Gdyby tak jeszcze Pietrowa zastąpić w Renault Raikkonenem, w Force India zostawić Fisichellę zamiast Liuzziego a Ricciardo wrzucić do Toro Rosso zamiast Algersuariego i gdzieś wcisnąć Bottasa i Coultharda to mielibyśmy istny gwiazdozbiór i chyba najlepszą stawkę w historii :)
Ale obecna z Verstappenem, Ricciardo, Oconem, Vandoorne, Raikkonenem i spółką też jest mocna. Choć to nie to samo co w 2010...
11. devious
Chociaż jak teraz sobie myślę to też w 2012 roku stawka była niesamowita:
-odpadł biedny Kubica i weterani jak Barrichello, Heidfeld czy Trulli ale wrócił MŚ Raikkonen
-do tego doszli Ricciardo, Grosjean, Perez, Maldonado (można się śmiać ale szybkość miał i zasłużenie wygrał wyścig F1) więc bilans mniej więcej podobny, może nawet ze wskazaniem na 2012 ;)
12. Heniek007
@11 Uporządkuj mysli, bo Twoich wypocin nie da się czytać. ...:)
13. GOJolyon
A czy przypadkiem Valterri nie wygrał 3 razy?Przecież wygrywał u Ruskich,Austriaków i Arabów.
14. dexter
@devious
Tak tylko na szybko i w jednym aspekcie, poniewaz nie mam teraz czasu aby podyskutowac nad wieloma kontrowersyjnymi kwestiami w Twoim poscie.
Cos na temat przecietnego bolidu BMW
W 2008 Ferrari zdobylo tytul konstruktorow, jednak najbardziej niezawodnym zespolem w sezonie 2008 byl zespol BMW. Z mozliwych 2.234 okrazen wyscigowych bez zadnego defektu pokonali 2.196 okrazen. W 18 wyscigach tylko 2 razy kierowca BMW nie ukonczyl wyscigu. Pierwszy raz to byl wyscig w Melbourne gdzie Robert zostal wypchany przez Kazuki Nakajima poza granice toru, a drugi raz to byl wyscig na Silverstone.

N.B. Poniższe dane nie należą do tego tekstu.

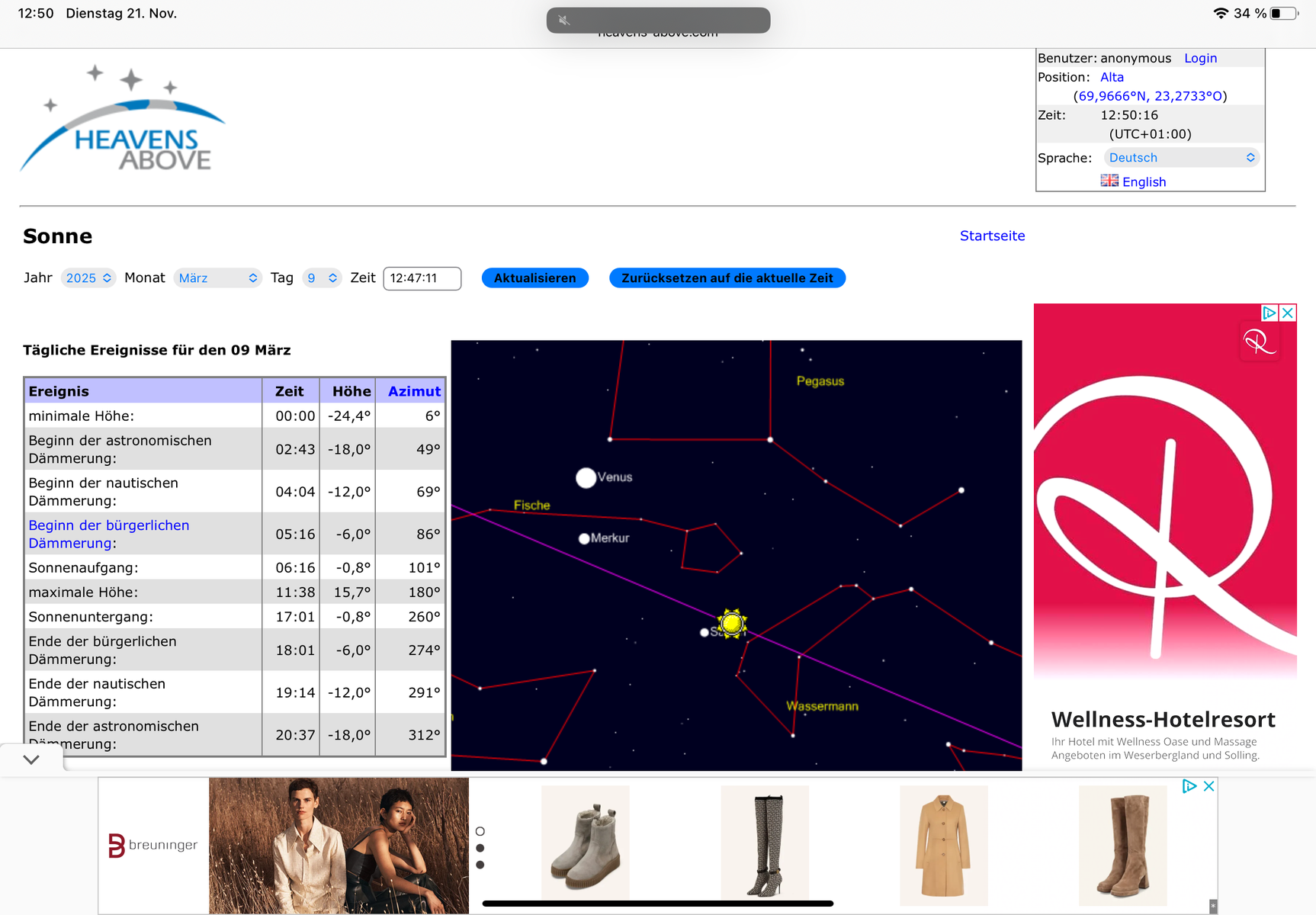Click the Venus marker on sky chart
The image size is (1316, 915).
click(x=586, y=478)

Z tym, ze na Silverstone Robert wylecial z toru na strefe zwirowa bez pomocy obcego czynnika. W BMW stopien wykorzystania 98,3 procent wszystkich okrazen wyscigowych byl wtedy niesamowity.
W Ferrari stopien wykorzystania wszystkich okrazen wyscigowych lezal przy 83,9 % (cztery awarie silnika i cztery wypadki). Massa i Räikkönen pokonali 2.099 z 2.196 mozliwych okrazen.
Generalnie kwota w przypadku nieukonczonych wyscigow byla bardzo niska. Srednia wynosila 23,5 procent przy 20 startujacych.
"Albo artykuł jest bardzo stary albo Mika tak mocno zapił, że przegapił wygraną Bottasa w Abu Dhabi ;)"
Cel wczesniej zostal osiagniety i worek jest zawiazany. Mercedes jest mistrzem swiata w klasyfikacji konstruktorow i kierowcow. Takze zwyciestwo w Abu Dhabi mozna potraktowac bardziej na luzie :-) Choc osobiscie jako kierowca mialbym prawo byc troche zdziwiony gdyby moj doradca nie zauwazyl moich osiagniec. Hehe ...
15. dexter
@devious
Bardzo szybko przelecialem wzrokiem Twoj post i z jakichs niewyjasnionych powodow sezon 2008 o ktorym wyzej wspomniales mocniej przykul moja uwage. Dopiero teraz zauwazylem, ze dalej piszesz o Robercie Kubicy po prywatyzacji zespolu Renault, czyli czasow Grarda Lopeza i Erica Luxa oraz firmy Genii Capital. Niestety gdy czlowiek rownoczesnie wykonuje 5 rzeczy i nie bedzie przy tym skoncentrowany to pozniej cos takiego moze sie zdarzyc.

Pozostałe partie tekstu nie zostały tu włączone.